Top of SUPPLIED RECORDS

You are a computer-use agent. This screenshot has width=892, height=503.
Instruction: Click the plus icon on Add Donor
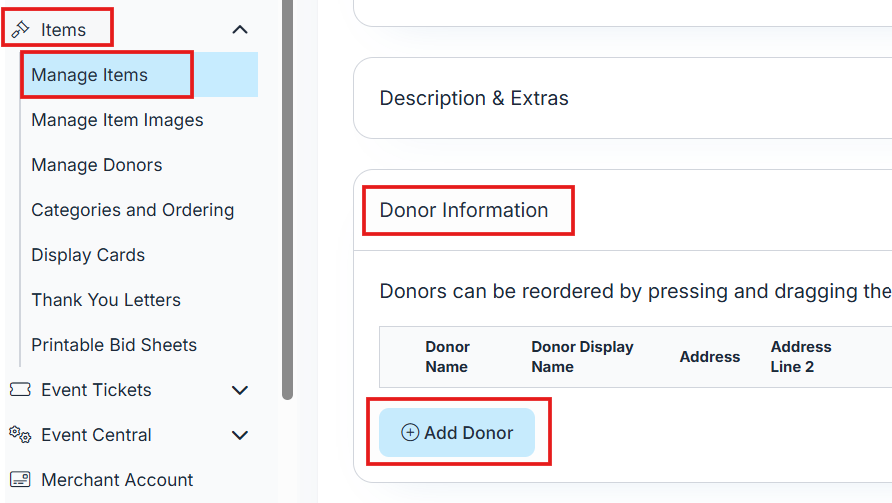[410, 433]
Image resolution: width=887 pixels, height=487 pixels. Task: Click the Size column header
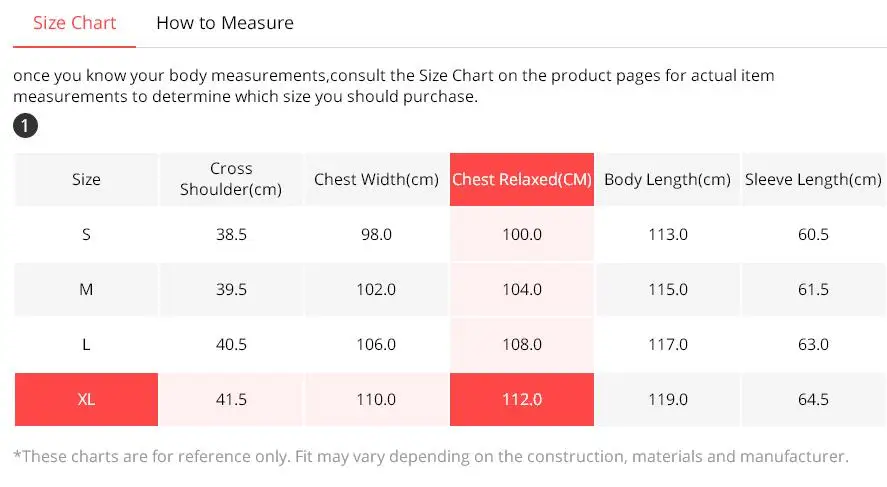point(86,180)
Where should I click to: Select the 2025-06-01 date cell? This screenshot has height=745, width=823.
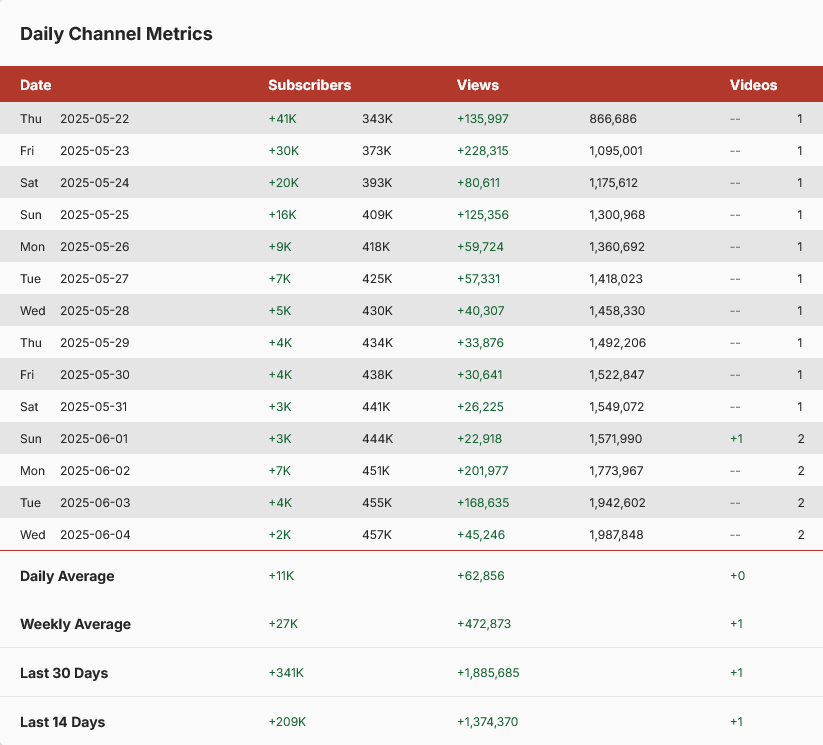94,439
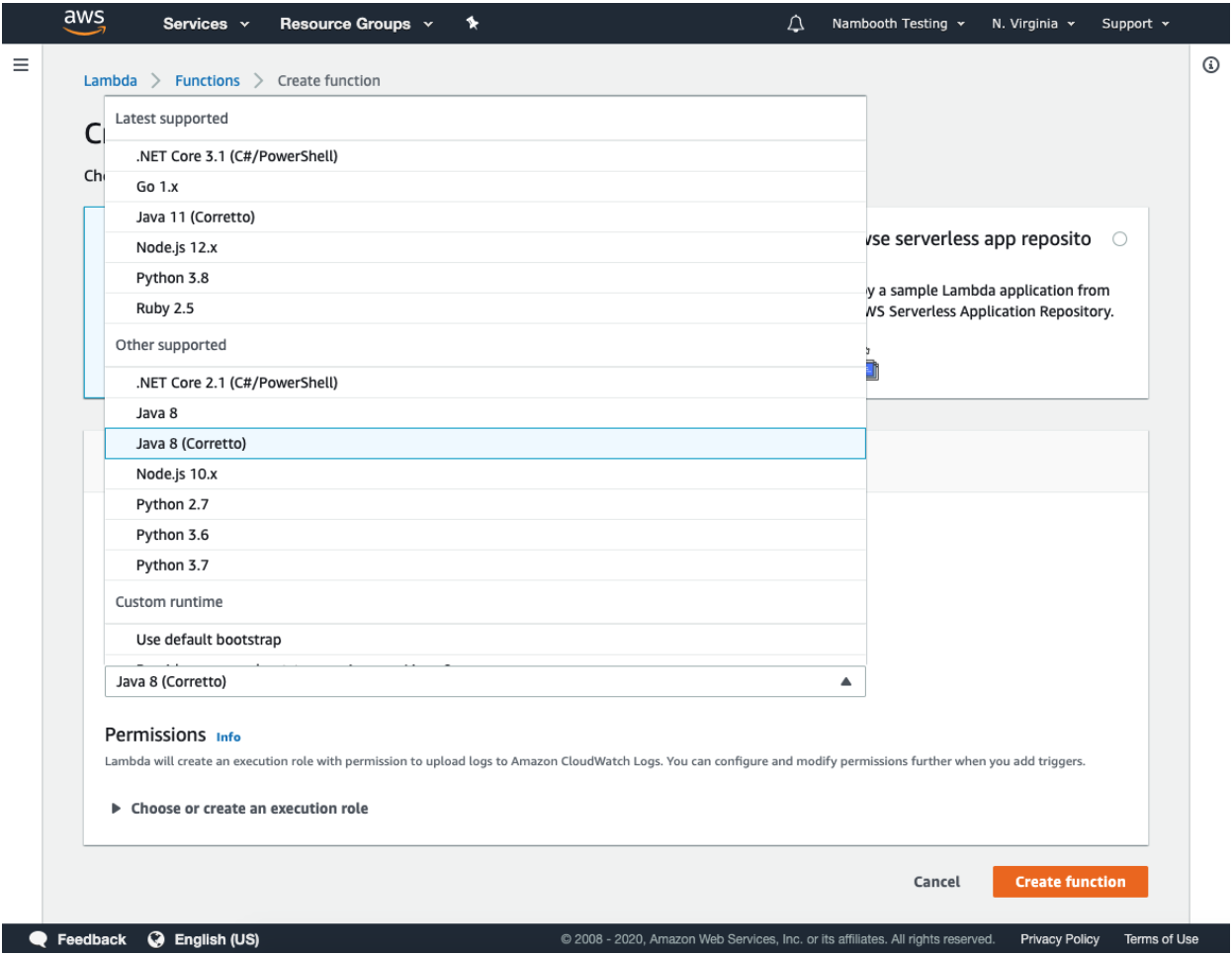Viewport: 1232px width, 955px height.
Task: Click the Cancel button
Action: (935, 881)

Bottom of SUPPLIED RECORDS

In the records above, find the line containing "Instruction: Click the plus icon on Add Donor", then please restate it and each line after it word for word, pictures excluded.

Instruction: Click the plus icon on Add Donor
[410, 433]
Image resolution: width=887 pixels, height=487 pixels. Task: Click the Size column header
point(86,180)
Where should I click to: Select the 2025-06-01 date cell? This screenshot has height=745, width=823.
94,439
Viewport: 1232px width, 955px height.
Task: Click the Cancel button
Action: (935, 881)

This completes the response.